Analysis and Conclusions

  • CIOs innately have a firmer grasp of technology-driven innovation and transformation than most corporate executives because the components of IT change not infrequently propose discontinuous change. Technology often enables transformation, and the CIO’s core role is optimizing the enterprise’s investment in this ensemble of technology. Therefore, CIOs inherently understand change and transformation itself. They can bring this talent into the boardroom, but their effectiveness will be governed by how they make transformation relevant.
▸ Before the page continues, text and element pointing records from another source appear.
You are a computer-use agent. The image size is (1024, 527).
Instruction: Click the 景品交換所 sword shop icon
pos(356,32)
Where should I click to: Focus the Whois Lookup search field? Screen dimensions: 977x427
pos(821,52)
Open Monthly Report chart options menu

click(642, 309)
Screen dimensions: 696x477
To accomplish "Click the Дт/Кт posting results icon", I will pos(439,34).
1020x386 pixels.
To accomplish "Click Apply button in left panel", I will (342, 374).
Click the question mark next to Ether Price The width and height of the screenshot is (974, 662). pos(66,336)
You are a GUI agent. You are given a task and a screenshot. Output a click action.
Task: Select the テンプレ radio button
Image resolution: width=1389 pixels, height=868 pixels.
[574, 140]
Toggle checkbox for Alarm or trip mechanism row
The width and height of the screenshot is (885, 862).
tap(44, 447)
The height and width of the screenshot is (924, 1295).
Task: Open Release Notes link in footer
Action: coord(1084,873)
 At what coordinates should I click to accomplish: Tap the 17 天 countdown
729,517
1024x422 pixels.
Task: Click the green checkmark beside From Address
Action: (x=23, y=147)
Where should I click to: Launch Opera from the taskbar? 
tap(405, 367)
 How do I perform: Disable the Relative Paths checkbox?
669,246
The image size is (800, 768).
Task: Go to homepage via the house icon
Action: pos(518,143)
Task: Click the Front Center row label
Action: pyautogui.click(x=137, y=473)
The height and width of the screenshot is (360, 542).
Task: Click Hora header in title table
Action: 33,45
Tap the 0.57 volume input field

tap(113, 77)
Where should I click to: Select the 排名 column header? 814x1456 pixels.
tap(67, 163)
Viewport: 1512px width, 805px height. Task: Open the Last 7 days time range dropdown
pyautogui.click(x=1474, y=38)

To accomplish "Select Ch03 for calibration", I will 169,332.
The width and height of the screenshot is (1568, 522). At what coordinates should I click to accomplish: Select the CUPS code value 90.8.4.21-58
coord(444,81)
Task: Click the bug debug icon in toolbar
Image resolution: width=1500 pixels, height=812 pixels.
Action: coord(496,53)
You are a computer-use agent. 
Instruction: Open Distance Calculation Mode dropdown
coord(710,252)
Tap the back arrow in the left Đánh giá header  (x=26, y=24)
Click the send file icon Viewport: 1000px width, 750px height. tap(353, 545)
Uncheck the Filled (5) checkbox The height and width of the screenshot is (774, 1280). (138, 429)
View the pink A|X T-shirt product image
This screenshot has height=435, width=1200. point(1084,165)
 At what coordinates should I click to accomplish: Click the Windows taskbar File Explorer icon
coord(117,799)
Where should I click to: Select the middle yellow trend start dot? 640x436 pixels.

  • CIOs who are excellent listeners and collaborators will compound their value as stewards of change and opportunity. All speakers continually stressed the importance of forging relationships with “the business” so that they could understand the business and communicate IT’s capabilities and limitations. Increasing two-way communication is arguably the CIO’s most important role because other leaders need to understand enough about IT’s capabilities to inform their own decision making. CIOs who communicate their expertise and openness will be consulted more often by their colleagues.
  • Many CIOs become the go-to executives for sourcing and outsourcing, and they can be very effective in guiding the enterprise’s outsourcing strategy. IT has become decentralized, loosely coupled and “collaborative” in recent years through service-oriented architecture and standards-based technologies, and the enterprise’s structure is evolving to this technology-enabled network structure. This is an emerging area in which CIOs may have special talents to contribute, and it is exceptionally strategic.
  • CIOs who understand the 21st Century Shift to the Knowledge Economy can add more value because their unique understanding of transformation is urgently needed. The global economy is currently undergoing transformation from the Industrial Economy, which was driven by economies of scale, broad customer demographics and relatively long product life cycles, to the Knowledge Economy, in which products and services are underlying goods, and customer experience itself is the focus for value creation. Enterprises will create knowledge to understand customers and create relationships with them, and the underlying input to knowledge is pervasive information. No one can appreciate this development better than the CIO.
  • The CIO’s value will increase when s/he develops diverse relationships—within and without the enterprise—which will add to his/her perspective. In today’s pervasively networked environment, working with external partners is an emerging opportunity to drive value.